Roy’s current “jobsite” is the Captain Flanders House, a sprawling 60-acre farm high up on a hill in Menemsha overlooking Bliss Pond and miles of fields and stone walls. If you have to repair a roof on a cold January day, this is the place to do it. On Monday, Roy was the only soul around—but for Farmer and I, who arrived bundled up, camera in tow, and ready to explore.
Intrepidly, Roy led us down towards the pond, over a lichened stone wall, across a stream, around a cattle gate, under some barbed wire and along a path beside the water. He stopped to point out otter poop. Yes, otter poop. Now, having spent the weekend helping Roy clean the chicken coops, I just might not have been too interested in this. Enough already with animal leavings (in this case, fish scales). But here was proof that otters were nearby. Perhaps very nearby. And I have never seen these mythical Martha’s Vineyard river otters that supposedly traverse the ponds and streams all over the Island, in search of tasty snacks. At least mythical to me—plenty of other people, including Roy, have seen them, mostly in the wee hours of the morning.
Roy had stepped away from the path with Farmer when suddenly I heard a snortling noise. And then splashing.
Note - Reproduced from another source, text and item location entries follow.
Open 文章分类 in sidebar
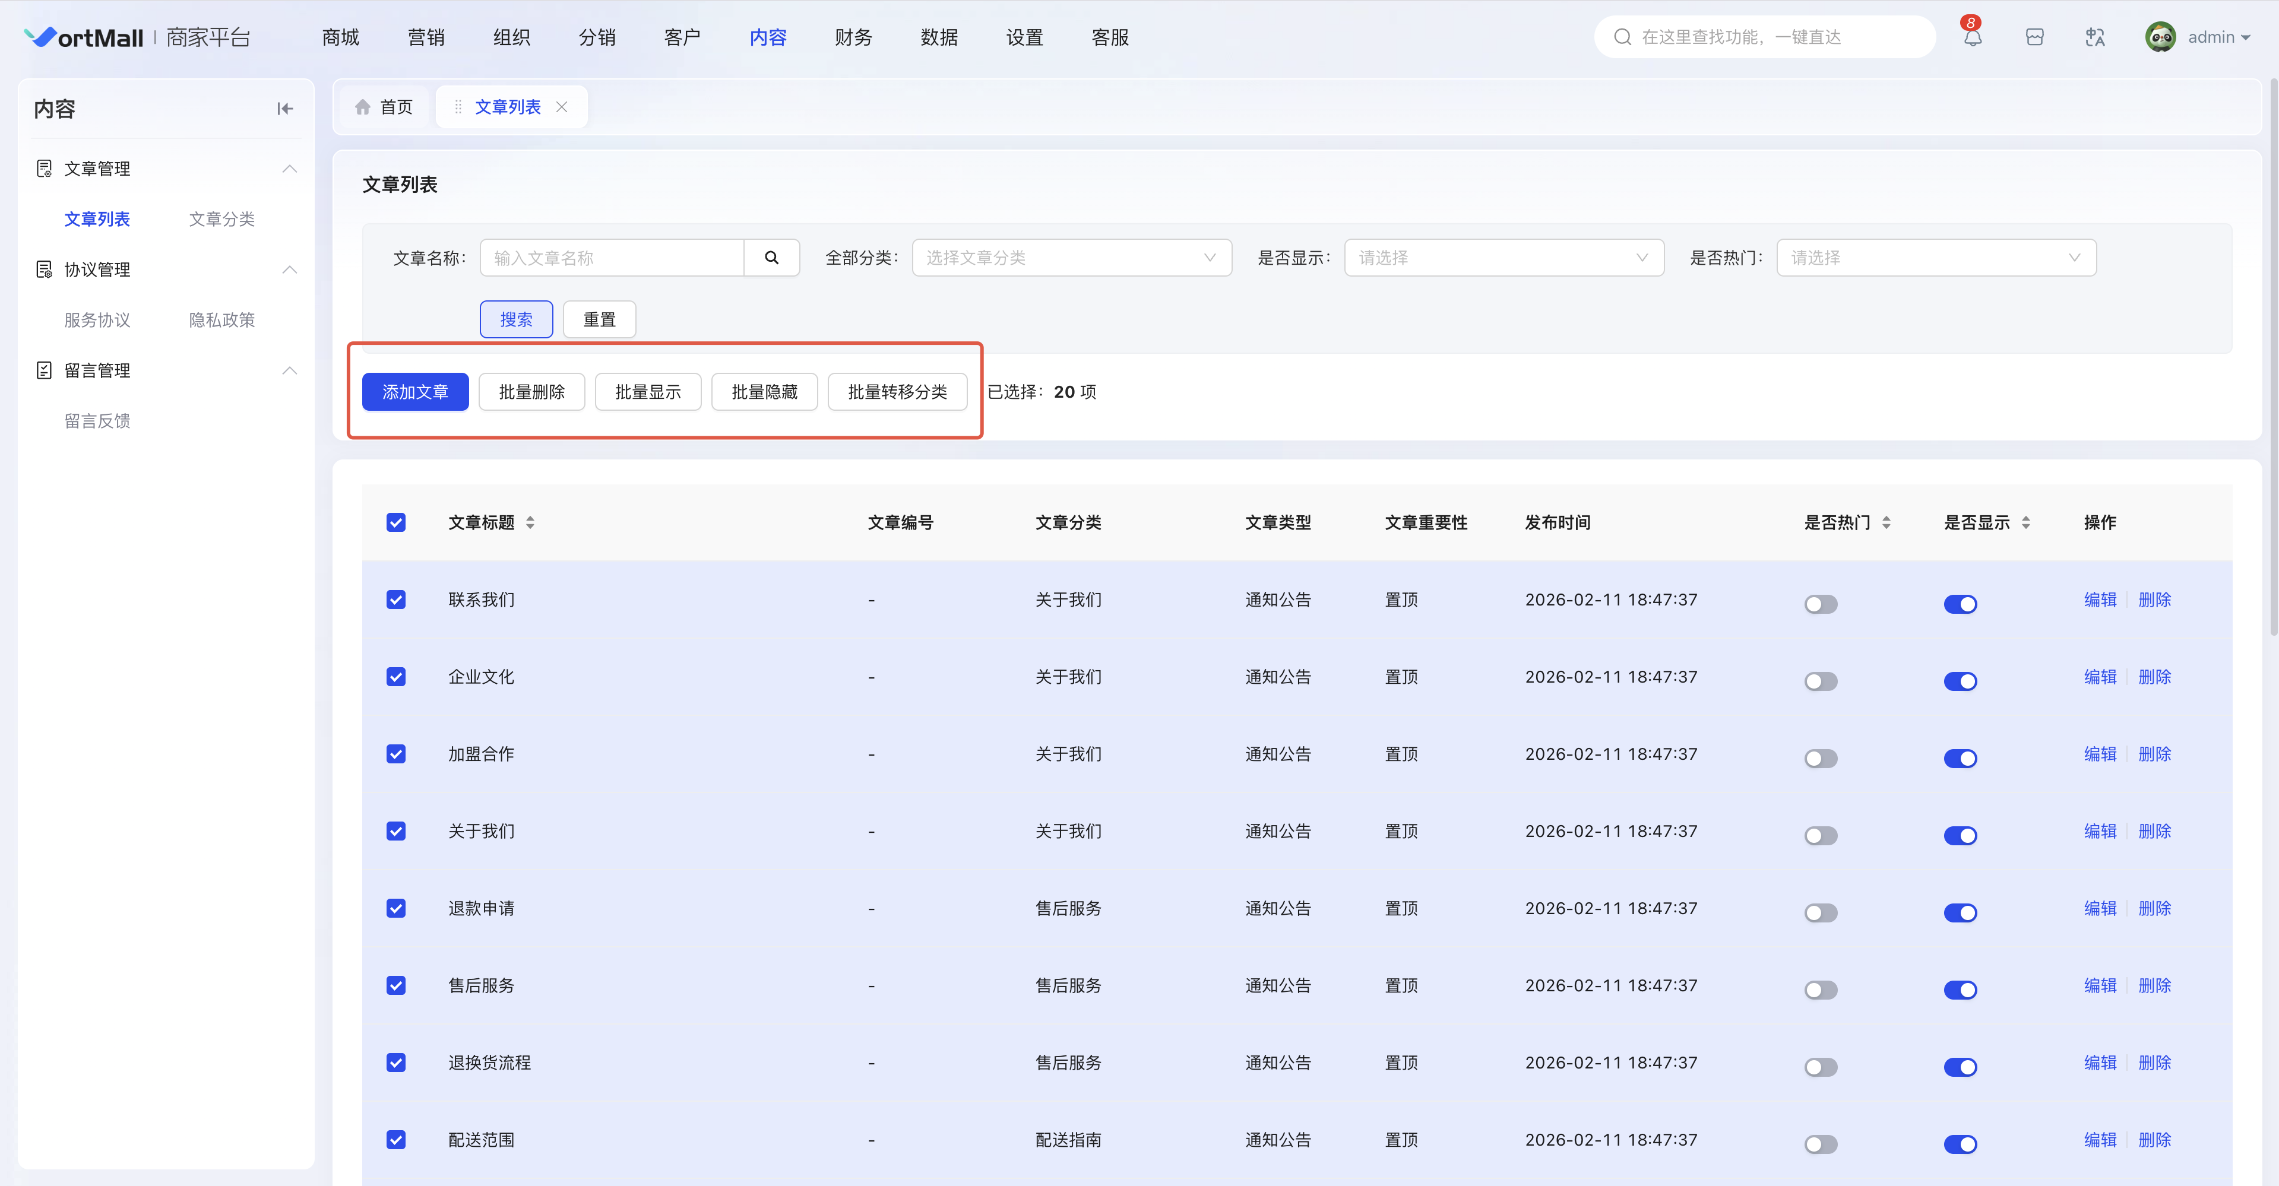 (x=221, y=219)
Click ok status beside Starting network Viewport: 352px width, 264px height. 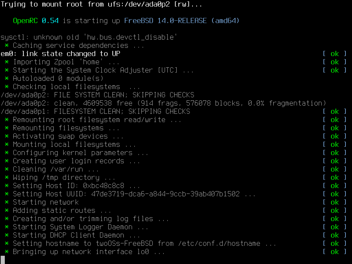[x=334, y=202]
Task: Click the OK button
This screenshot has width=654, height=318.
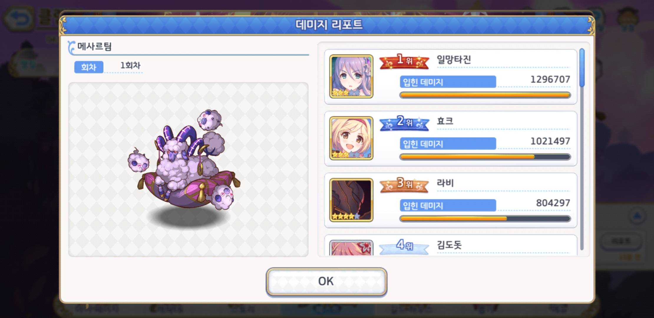Action: (326, 281)
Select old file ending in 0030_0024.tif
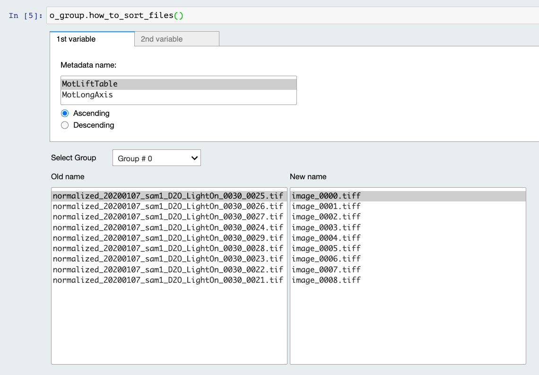This screenshot has height=375, width=539. coord(168,227)
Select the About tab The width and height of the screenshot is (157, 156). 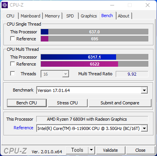(x=123, y=16)
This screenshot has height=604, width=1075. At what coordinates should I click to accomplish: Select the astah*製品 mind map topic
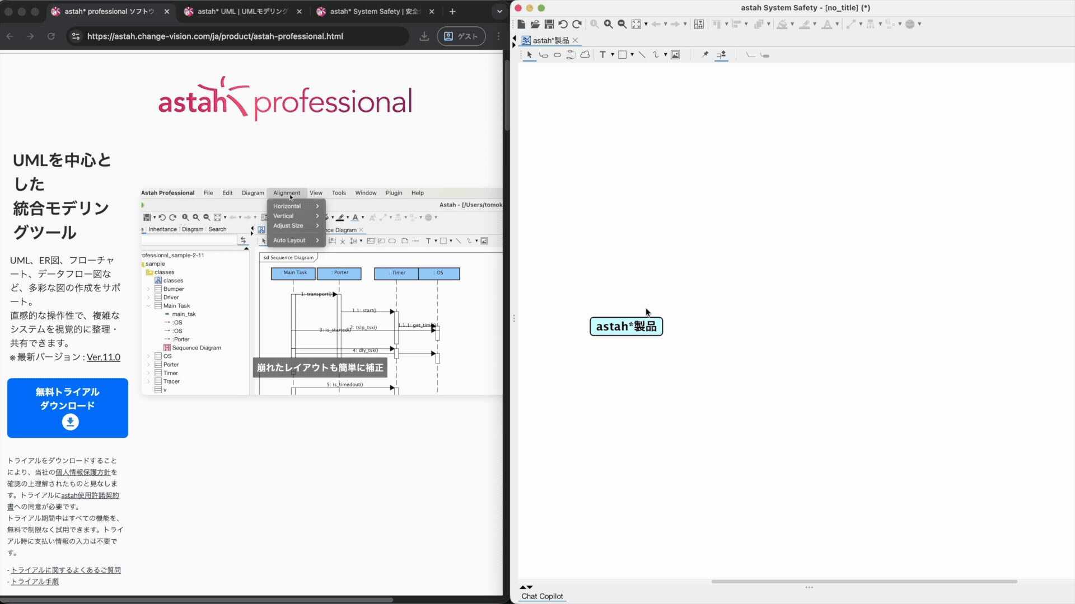(626, 327)
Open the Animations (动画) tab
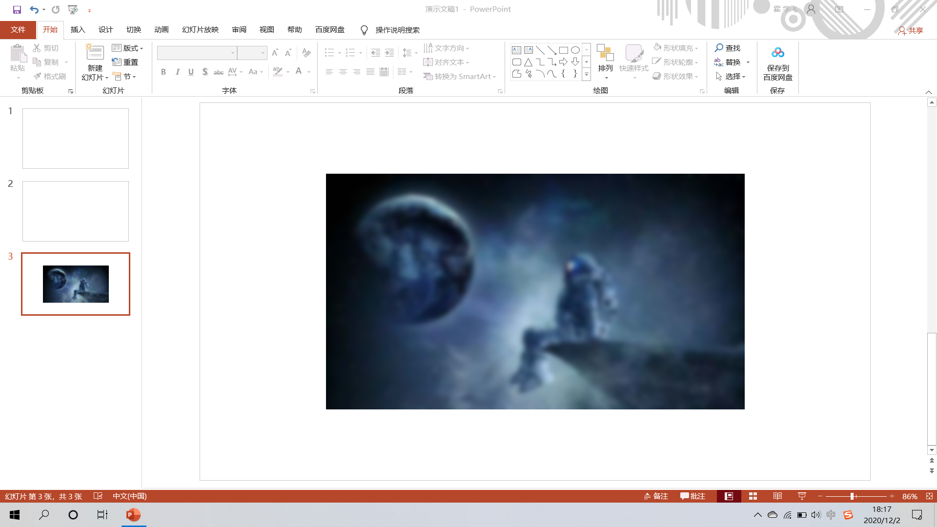This screenshot has height=527, width=937. 161,30
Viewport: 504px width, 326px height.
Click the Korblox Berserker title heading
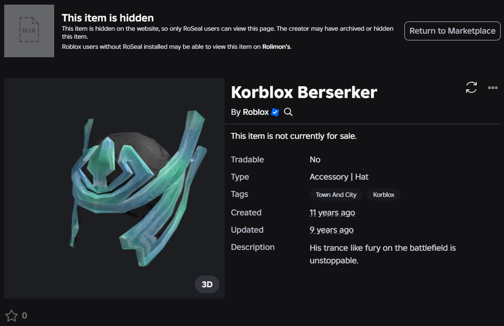pos(304,92)
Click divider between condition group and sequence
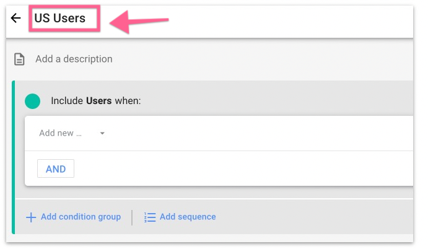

I turned around and across the pond I saw two little black heads bobbing up and down, then the shadowy hint of sleek bodies slipping across the water. “Otters! Otters! Roy, look!” I shouted.
We watched them. They watched us. They put on a show for us. Farmer was fascinated. I tried to take pictures but was a little too far way to get anything good (see above!). But watching them was delightful and exciting and silly and fun all at once. They swam away, a smattering of ducks lifted off from the pond, and we trekked back up the hill past the old farm buildings, our fingers beginning to feel the bite of a pre-snow chill.
Farmer and I agreed that it was a most excellent walk, one we certainly wouldn’t have taken if Dad hadn’t called on a whim. And we might never have seen an otter.
It’s impossible not to feel present and unfettered on a winter walk. It’s impossible not to feel humble and joyful when encountering wild things. And still I need to be reminded that I am free to take this cure whenever I like, every cold and clear and simple winter day of my Island life. No matter my state of mind, I can always benefit from stillness and clarity—and the peace of wild things, as Wendell Berry wrote in one of my favorite poems:
The Peace of Wild Things
When despair for the world grows in me
and I wake in the night at the least sound
in fear of what my life and my children’s live may be,
I go and lie down where the wood drake
rests in his beauty on the water, and the great heron feeds.
I come into the peace of wild things
who do not tax their lives with forethought
of grief. I come into the presence of still water.
And I feel above me the day-blind stars
waiting with their light. For a time
I rest in the grace of the world, and am free.